An analyst analyzes data. You have a question that needs to be answered with
data, so you go to the analyst. They gather data, they look at the data, and
they answer your question. Sometimes they find something in the data without
your prompting and make a report about it to you. They use straightforward
statistical analysis and basic modeling techniques such as linear regression,
decision trees, clustering, and exponential forecasting. They use tools with
lots of off-the-shelf functionality like SQL, Excel, SAS, QlikView, Tableau,
domain-specific modeling tools like Emblem, and occasionally R and Python,
where they might have basic proficiency (especially for messy data cleaning).
They might be familiar with the fundamentals of probability. They have a keen
nose for erroneous data points. They make use of clear data visualizations to
carry out their analysis and demonstrate results.

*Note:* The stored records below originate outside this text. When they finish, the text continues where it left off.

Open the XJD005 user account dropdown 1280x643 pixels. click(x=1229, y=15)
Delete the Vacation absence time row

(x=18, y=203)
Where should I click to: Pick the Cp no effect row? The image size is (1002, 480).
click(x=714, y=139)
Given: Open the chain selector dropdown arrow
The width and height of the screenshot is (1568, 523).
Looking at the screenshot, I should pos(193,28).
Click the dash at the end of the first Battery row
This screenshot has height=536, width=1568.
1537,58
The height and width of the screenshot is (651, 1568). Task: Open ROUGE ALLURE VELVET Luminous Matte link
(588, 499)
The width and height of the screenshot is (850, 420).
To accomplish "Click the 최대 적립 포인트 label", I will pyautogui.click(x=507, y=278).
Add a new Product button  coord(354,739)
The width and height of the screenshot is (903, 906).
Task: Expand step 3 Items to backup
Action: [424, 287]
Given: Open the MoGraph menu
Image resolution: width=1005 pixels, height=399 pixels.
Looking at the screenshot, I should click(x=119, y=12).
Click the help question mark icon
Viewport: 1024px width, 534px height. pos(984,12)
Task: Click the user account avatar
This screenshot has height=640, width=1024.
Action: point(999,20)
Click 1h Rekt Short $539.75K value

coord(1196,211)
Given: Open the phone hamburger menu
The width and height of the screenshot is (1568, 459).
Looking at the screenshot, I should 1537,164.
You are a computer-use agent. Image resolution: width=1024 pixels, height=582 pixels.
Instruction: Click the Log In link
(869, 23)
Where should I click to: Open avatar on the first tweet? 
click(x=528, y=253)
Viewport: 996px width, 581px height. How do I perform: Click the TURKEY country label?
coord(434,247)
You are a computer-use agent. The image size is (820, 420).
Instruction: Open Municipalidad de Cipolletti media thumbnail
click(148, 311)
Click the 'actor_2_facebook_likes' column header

A data scientist carries out research using data. You have a business question
or a problem that needs to be solved, so you call a meeting with the data
scientist to see if they can help. They determine if and how data can help,
and carry out research that addresses your question. They work with you to
help define what it is that you need. They have most or all of the abilities
of a data analyst. They have a wide variety of tools at their disposal for
collecting data, analyzing data, and developing powerful models. They have a
deep mathematical understanding of at least a few of those tools, and they
know what they don't know about the others. When familiar methods fail, they
are able to research new or different methods, which might only be available
in technical literature. When existing software fails to implement a technique
or algorithm in the way that's needed to solve the problem according to
business specification, they are able to implement it themselves in a
programming language. They are likewise able to obtain data from a variety of
sources and implement data cleaning procedures that might not be available off
the shelf. They occasionally work with software engineers to implement their
solutions in production systems.